I miei lavori > Baleniera

Scala 1:16
Modello interamente autocostruito su disegni della Soc. Amati S.p.A. di Torino.
Si tratta dell'imbarcazione posta sulle navi baleniere con le quali si dava la caccia alle balene. Nel modello
Alice Mandell queste imbarcazioni, nella stessa scala della nave, sono sospese esternamente alle gru; in ognuna di esse vi sono riportati gli stessi oggetti del modello in scala maggiore.

A lato:
in primo piano la baleniera vera e propria, alle spalle la nave baleniera sulla quale erano sospese alle gru completamente attrezzate, coiè con tutti gli accessori al proprio posto.

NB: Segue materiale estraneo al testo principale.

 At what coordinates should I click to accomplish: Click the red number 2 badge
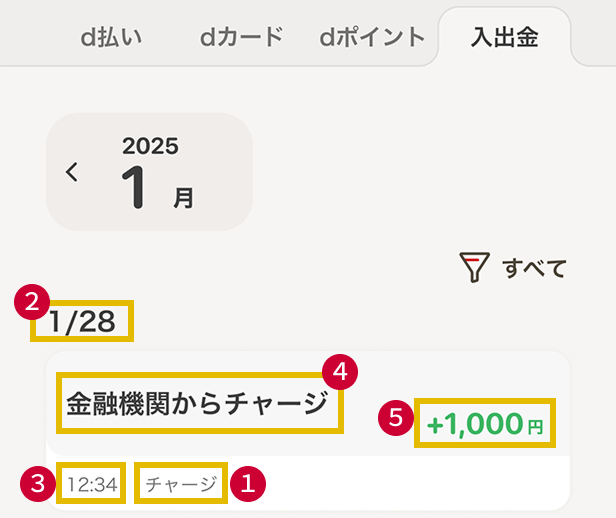33,302
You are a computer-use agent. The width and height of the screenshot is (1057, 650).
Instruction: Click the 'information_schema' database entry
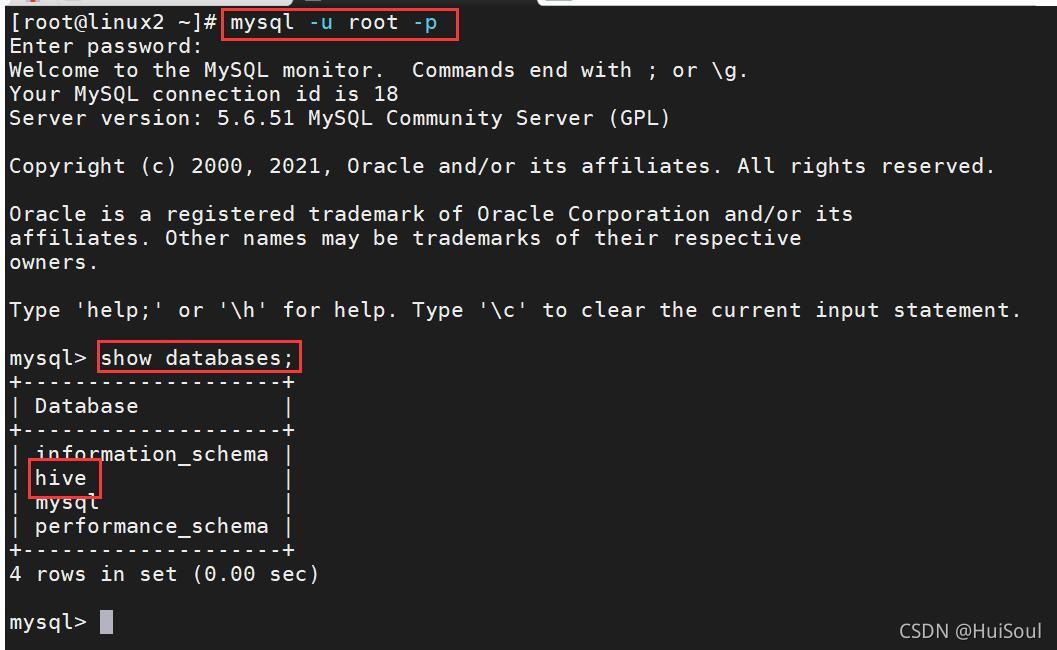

Tipica baleniera con fasciame sovrapposto, usata fino al 1860. Barca leggerissima ma robusta, con prua e poppa simili per navigare in entrambe le direzioni, portava, oltre a sei uomini di equipaggio, circa 40 oggetti, dotazione in parte per la barca ed in parte per la caccia vera e propria. Questi oggetti erano stivati sempre allo stesso modo in tutte le imbarcazioni, per far si che ciascun membro dell’equipaggio sapesse ritrovarli in ogni momento, qualunque fosse la lancia adottata.
La caccia alle balene seguiva uno svolgimento rituale. Avvistata la preda dalla coffa della nave madre, la vedetta gridava il famoso
“Thar she blowes!” (laggiù soffia o genericamente soffia – soffia) e immediatamente venivano calate in mare le baleniere.
Gli uomini remavano fino ad una certa distanza dalla balena, poi fermavano e posavano i remi per proseguire silenziosamente con le pagaie.
Al timone vi era di solito un ufficiale in seconda che, per vedere meglio, si elevava poggiando i piedi sugli scalini dei dormienti; ben saldo, con un ginocchio nella tacca del baglio di prua, il ramponiere o arpioniere aspettava, arpione in mano, che l’imbarcazione accostasse silenziosa alla balena, fino ad arrivare a distanza di tiro, all’interno di quello che
Herman Melville nel suo Moby Dick definì “Magico cerchio di spuma” .
Quando l’animale scopriva il punto debole fra la testa e il tronco, l’arpioniere sferrava l’attacco lanciando a tutta forza l’arpione.
Colpita la preda, il secondo gridava l’indietro tutta ed i rematori con i remi lunghi si allontanavano celermente dal gorgo che la balena ferita creava. Nel frattempo ramponiere e secondo si scambiavano i ruoli, poiché a causa della maggiore esperienza spettava a quest’ultimo il compito di finire la balena.
La sagola, tesa dal tiro dell’animale infuriato, sfilava celermente dal mastello e per frenarla il timoniere, munito di guanti, le dava volta (la faceva girare) intorno alla bitta di poppa, non appena l’animale allentava il tiro; durante queste operazioni ogni movimento sulla baleniera era fatto con estrema cautela, onde evitare il rovesciamento della stessa.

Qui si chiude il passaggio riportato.